> Requirement: From the line containing "Task: Click cell" down to the line containing "Open your profile" in the records below, reproduce every line exactly, ends included, and omit all others.

Collected data entries:
▬▬▬▬▬▬

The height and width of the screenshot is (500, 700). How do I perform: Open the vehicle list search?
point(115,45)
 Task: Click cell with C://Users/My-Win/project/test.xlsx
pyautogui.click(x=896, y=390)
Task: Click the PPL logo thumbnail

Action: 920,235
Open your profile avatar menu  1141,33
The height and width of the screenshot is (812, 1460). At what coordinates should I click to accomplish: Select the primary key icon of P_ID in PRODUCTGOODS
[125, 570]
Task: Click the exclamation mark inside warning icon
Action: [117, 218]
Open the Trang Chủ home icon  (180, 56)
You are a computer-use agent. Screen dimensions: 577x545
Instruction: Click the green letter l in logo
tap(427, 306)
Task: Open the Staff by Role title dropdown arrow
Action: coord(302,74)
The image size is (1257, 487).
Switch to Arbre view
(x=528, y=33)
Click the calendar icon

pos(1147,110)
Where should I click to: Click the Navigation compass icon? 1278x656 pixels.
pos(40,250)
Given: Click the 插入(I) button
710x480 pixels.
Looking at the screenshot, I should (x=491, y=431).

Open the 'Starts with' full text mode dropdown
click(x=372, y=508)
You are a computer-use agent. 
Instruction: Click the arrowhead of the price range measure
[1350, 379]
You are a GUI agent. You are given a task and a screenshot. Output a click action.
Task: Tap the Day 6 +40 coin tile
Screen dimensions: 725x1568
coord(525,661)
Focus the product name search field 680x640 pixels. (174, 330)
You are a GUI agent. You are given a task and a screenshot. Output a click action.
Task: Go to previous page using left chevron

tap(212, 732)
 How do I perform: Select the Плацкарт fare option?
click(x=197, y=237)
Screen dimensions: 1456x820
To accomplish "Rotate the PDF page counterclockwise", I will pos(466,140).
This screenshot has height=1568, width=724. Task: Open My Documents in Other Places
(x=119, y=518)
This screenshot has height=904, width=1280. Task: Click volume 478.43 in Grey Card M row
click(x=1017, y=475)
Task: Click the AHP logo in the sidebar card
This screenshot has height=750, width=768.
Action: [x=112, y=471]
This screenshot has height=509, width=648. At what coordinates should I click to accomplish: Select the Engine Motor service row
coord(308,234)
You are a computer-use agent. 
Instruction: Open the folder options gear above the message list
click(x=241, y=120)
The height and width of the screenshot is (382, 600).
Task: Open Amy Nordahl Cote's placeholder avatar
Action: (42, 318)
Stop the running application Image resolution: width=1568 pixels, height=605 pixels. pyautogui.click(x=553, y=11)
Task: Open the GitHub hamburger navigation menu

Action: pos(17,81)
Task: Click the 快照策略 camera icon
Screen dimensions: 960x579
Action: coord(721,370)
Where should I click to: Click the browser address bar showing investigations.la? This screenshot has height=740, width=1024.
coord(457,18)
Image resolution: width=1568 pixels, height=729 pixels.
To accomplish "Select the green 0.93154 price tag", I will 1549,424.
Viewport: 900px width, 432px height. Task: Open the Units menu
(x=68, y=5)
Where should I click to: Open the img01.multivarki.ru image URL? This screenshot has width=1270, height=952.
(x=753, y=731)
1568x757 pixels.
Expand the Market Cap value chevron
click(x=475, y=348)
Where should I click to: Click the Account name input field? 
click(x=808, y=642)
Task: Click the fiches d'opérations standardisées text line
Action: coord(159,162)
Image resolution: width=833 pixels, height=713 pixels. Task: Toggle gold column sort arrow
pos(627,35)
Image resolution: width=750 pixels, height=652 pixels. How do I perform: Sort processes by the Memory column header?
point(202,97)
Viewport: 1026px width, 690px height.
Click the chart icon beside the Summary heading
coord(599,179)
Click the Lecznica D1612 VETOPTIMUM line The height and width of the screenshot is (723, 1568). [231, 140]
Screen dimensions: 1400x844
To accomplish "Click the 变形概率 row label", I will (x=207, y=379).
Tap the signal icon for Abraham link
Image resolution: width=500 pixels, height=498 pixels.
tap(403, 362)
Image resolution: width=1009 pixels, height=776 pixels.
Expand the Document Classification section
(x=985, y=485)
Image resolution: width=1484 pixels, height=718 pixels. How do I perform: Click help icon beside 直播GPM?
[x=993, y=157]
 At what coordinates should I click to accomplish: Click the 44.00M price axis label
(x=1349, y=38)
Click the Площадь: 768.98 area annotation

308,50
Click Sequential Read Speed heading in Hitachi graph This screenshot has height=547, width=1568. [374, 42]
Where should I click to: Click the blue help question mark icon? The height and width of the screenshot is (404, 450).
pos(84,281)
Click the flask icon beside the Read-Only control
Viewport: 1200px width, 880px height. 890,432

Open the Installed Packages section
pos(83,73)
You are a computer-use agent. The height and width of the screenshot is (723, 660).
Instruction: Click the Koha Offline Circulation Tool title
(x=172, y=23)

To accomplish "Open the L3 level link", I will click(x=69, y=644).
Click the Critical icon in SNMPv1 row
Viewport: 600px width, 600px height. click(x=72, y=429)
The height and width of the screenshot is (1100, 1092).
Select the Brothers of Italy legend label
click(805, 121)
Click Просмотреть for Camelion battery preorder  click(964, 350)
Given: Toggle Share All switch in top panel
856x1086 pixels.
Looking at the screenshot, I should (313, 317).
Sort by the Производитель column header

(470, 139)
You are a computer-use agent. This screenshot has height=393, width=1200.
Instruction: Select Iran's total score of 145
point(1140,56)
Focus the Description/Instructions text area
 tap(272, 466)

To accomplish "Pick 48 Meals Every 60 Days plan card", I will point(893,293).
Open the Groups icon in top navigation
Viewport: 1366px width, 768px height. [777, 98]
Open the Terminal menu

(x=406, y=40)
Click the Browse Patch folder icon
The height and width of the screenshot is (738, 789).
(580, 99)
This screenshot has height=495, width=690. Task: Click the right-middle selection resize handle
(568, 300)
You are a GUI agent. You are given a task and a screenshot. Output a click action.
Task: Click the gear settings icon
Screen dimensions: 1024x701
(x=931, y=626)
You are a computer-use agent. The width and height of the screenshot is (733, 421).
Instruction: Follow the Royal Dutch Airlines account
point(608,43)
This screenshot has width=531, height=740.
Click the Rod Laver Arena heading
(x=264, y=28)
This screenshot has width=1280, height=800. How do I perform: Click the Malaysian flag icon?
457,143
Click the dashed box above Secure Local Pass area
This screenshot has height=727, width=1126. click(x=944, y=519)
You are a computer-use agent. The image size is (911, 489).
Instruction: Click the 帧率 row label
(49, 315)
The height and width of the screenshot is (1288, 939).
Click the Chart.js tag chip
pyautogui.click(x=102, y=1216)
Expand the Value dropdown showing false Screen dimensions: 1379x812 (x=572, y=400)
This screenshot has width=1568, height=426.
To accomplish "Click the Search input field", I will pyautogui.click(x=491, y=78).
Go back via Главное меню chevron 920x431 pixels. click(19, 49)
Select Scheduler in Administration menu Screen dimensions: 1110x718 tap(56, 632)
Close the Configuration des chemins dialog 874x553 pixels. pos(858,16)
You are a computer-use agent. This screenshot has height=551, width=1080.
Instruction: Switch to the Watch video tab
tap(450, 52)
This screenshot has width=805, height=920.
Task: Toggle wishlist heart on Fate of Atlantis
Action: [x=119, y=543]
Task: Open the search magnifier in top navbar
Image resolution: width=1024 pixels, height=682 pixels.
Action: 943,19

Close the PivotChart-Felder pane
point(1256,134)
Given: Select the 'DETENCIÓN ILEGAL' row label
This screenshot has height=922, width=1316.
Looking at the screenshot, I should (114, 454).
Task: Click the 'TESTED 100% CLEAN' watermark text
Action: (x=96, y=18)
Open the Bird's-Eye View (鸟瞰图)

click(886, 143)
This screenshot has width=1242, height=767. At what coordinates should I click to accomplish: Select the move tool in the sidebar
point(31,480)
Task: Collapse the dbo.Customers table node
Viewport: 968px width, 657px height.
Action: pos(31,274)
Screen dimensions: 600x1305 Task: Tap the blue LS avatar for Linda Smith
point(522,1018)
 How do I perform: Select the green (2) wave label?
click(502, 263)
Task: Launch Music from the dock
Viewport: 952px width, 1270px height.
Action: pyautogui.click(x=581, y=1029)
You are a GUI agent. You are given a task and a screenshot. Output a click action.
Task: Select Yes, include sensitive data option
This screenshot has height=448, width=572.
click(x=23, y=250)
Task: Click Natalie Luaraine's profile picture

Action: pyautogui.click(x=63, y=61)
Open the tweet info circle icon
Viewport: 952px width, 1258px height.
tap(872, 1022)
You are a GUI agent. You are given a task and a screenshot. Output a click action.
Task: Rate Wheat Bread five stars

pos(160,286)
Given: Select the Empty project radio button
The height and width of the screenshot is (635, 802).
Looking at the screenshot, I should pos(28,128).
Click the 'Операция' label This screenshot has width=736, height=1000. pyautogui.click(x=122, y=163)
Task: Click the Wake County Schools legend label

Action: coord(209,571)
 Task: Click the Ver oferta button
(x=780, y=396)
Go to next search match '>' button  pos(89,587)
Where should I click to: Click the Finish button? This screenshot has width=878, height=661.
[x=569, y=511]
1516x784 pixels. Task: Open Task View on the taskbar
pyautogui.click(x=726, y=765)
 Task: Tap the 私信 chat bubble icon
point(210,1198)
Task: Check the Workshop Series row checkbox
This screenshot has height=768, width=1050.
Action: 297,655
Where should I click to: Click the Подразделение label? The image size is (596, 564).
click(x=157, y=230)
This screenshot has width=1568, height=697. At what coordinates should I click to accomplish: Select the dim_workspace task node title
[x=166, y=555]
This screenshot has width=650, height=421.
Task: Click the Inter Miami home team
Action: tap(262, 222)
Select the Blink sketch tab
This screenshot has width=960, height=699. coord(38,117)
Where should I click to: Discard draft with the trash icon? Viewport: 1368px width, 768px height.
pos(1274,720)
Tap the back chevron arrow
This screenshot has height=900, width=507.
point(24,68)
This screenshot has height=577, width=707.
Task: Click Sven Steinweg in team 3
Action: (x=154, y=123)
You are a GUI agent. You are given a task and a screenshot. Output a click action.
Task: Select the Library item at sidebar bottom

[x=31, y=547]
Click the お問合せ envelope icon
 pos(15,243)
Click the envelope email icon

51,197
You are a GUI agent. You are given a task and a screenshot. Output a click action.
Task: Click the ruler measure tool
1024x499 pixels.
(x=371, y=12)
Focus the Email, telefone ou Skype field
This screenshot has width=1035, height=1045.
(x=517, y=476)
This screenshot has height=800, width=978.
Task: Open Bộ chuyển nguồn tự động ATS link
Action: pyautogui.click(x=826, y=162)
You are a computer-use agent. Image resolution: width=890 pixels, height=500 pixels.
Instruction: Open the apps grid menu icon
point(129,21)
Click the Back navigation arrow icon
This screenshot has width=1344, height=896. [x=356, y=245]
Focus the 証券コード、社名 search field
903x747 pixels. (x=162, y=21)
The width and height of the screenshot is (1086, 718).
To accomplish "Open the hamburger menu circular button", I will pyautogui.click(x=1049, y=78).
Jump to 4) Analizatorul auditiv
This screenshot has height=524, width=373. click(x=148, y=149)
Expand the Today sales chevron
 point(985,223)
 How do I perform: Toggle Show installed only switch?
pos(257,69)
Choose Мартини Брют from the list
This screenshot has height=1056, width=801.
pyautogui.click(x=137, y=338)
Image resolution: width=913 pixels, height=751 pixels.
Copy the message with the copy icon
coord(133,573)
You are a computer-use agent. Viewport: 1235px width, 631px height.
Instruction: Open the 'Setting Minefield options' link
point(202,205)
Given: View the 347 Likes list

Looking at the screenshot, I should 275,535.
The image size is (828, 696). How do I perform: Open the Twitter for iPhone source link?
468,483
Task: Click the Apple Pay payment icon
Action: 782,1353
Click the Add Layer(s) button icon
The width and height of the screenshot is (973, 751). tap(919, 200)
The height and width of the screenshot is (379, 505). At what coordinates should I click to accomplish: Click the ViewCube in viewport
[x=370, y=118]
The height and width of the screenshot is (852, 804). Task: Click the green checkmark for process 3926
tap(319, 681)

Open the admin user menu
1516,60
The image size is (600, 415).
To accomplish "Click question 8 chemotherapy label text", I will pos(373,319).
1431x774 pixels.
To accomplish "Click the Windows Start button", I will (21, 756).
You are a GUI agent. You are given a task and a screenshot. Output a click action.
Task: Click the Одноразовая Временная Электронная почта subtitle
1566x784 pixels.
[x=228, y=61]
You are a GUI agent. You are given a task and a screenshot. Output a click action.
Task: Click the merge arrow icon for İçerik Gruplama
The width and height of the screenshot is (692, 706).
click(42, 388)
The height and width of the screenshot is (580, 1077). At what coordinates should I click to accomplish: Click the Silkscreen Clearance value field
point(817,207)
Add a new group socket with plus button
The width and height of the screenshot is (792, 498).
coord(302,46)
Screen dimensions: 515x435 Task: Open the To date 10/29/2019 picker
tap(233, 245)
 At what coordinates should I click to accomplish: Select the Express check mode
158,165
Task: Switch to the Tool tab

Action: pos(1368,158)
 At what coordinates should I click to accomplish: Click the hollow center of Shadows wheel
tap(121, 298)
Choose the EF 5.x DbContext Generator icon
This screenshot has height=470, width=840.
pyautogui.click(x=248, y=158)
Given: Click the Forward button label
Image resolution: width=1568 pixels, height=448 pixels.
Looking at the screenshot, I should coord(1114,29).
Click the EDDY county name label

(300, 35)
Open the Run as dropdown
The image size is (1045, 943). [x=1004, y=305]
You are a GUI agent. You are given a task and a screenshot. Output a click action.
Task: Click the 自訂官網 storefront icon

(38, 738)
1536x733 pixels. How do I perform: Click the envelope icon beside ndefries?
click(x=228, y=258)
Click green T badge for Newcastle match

▬▬▬▬▬▬

> Response:
 Task: Click cell with C://Users/My-Win/project/test.xlsx
pyautogui.click(x=896, y=390)
Task: Click the PPL logo thumbnail

Action: 920,235
Open your profile avatar menu  1141,33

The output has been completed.